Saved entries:
*-*-*

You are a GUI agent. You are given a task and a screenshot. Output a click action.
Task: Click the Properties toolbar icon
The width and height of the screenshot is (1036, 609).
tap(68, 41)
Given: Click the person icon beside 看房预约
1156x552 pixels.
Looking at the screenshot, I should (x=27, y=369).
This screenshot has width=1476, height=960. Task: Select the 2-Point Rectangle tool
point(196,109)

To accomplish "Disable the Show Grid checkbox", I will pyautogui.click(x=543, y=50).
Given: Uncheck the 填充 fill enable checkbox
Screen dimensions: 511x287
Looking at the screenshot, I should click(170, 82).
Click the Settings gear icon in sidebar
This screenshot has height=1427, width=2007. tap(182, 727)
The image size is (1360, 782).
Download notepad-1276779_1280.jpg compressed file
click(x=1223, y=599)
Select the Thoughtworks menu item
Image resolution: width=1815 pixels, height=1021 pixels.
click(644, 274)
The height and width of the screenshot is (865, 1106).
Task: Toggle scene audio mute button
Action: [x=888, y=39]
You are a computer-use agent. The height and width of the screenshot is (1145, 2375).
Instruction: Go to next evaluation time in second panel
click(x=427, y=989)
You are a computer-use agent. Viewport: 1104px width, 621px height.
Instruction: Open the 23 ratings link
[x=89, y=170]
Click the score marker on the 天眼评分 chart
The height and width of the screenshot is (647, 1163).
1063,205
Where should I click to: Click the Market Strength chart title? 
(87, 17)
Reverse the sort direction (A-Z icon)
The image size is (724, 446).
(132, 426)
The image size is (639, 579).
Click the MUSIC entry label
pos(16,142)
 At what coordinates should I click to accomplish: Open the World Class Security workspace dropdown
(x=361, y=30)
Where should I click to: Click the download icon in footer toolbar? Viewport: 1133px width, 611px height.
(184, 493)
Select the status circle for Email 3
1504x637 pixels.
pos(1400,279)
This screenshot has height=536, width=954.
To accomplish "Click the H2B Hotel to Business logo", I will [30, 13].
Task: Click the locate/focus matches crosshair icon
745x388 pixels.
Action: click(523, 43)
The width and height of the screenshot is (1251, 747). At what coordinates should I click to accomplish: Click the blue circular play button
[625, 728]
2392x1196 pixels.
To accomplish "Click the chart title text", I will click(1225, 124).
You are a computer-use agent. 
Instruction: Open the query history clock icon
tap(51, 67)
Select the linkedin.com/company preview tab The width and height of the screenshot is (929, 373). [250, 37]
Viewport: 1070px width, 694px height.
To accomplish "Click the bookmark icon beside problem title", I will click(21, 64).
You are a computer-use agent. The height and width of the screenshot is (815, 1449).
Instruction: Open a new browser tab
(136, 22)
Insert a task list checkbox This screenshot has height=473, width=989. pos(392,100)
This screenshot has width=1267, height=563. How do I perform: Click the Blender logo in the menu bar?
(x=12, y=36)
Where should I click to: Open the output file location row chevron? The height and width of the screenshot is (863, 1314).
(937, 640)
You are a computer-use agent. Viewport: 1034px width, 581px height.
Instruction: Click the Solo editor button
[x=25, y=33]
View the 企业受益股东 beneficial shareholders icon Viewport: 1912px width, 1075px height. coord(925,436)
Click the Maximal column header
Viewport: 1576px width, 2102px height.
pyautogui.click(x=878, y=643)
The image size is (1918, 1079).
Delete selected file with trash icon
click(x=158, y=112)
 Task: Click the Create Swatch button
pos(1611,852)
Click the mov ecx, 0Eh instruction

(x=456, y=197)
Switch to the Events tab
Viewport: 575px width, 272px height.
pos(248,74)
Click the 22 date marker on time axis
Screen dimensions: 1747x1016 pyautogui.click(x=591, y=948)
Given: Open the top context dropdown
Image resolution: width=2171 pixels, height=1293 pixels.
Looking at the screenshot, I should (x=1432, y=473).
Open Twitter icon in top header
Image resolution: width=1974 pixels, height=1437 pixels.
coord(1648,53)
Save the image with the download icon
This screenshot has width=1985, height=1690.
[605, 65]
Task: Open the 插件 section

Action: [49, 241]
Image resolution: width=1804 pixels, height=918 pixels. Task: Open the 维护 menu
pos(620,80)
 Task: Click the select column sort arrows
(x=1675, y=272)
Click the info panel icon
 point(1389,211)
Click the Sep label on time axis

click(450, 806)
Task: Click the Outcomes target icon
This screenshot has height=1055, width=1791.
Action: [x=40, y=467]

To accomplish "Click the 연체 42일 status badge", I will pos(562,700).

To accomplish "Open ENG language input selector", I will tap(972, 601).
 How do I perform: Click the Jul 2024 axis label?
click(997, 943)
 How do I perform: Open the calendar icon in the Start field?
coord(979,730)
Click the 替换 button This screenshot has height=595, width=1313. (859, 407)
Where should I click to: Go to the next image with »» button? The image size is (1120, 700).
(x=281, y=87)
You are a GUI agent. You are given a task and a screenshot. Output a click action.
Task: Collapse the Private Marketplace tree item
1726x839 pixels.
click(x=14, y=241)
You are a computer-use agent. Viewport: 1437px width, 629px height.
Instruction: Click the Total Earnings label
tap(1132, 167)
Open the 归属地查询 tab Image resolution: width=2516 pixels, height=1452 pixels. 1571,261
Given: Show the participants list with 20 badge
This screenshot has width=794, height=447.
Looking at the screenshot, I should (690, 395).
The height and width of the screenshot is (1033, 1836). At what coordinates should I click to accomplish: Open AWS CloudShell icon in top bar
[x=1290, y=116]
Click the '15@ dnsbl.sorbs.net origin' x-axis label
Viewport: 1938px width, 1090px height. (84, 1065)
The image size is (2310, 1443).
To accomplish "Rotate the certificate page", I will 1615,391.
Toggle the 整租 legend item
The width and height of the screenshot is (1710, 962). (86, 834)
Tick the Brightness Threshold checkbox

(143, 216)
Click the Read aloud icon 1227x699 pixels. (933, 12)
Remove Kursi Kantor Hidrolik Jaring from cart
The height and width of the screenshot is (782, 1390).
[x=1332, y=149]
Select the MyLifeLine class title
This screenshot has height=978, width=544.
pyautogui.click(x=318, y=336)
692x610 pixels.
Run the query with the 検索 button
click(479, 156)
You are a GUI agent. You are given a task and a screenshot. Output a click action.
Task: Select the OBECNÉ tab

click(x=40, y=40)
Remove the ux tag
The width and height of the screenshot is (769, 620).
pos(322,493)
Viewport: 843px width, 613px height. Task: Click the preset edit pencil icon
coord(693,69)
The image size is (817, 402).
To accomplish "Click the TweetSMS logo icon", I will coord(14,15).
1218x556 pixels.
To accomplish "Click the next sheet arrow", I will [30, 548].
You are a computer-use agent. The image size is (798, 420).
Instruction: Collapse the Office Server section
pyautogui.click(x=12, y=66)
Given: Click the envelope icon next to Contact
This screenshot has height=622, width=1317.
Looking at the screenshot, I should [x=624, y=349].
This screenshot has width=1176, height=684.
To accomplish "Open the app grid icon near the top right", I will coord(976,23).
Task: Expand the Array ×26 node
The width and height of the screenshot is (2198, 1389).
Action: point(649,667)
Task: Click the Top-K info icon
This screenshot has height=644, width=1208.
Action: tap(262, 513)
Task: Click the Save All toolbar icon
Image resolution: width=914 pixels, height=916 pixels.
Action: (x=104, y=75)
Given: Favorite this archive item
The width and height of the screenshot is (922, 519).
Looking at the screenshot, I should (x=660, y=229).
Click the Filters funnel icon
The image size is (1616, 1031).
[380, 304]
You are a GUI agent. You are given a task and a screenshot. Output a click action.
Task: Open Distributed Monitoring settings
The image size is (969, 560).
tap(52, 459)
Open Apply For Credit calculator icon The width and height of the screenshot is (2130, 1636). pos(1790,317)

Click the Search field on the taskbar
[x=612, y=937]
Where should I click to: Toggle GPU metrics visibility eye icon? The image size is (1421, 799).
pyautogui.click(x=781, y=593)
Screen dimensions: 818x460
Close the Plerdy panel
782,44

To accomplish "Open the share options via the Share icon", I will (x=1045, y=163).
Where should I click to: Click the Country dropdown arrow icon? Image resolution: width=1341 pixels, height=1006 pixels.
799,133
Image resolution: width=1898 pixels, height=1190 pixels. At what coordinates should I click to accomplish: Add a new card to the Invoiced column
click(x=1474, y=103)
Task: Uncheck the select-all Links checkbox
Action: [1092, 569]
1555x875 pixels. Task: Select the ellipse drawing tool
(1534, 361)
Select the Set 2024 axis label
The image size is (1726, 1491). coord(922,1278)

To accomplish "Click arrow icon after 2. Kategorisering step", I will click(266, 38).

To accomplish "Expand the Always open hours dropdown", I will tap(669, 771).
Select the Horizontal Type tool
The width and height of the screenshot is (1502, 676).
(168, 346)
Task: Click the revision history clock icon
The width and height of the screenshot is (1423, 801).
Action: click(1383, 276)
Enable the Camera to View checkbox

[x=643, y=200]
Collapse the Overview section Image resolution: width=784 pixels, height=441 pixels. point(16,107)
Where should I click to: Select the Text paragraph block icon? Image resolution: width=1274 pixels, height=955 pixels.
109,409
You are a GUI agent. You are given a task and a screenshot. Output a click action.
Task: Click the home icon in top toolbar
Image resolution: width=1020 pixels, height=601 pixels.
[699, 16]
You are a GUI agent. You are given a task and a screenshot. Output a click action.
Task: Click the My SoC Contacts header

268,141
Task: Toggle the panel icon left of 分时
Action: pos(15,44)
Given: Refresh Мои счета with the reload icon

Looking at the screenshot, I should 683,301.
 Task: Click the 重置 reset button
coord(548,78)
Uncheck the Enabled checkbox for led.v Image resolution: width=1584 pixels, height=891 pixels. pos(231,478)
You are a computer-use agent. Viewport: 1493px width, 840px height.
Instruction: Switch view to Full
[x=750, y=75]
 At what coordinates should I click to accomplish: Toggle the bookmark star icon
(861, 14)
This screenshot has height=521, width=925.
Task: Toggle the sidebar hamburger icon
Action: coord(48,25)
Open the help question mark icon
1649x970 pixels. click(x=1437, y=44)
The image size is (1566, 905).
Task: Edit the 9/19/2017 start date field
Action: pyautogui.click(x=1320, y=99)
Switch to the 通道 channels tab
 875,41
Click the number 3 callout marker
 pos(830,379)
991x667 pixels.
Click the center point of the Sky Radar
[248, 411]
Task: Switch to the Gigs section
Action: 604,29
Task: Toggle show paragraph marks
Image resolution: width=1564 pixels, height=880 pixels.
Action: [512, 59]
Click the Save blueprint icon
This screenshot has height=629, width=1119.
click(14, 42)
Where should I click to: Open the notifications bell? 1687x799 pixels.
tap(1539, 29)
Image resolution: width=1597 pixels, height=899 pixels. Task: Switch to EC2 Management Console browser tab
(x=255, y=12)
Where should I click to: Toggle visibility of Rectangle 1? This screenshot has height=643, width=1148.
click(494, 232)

*-*-*

● **Description of the task**:
Output each line exactly, from the first line of the data down to the line that contains "Given: Click the person icon beside 看房预约", both included.

● **Expected answer**:
You are a GUI agent. You are given a task and a screenshot. Output a click action.
Task: Click the Properties toolbar icon
The width and height of the screenshot is (1036, 609).
tap(68, 41)
Given: Click the person icon beside 看房预约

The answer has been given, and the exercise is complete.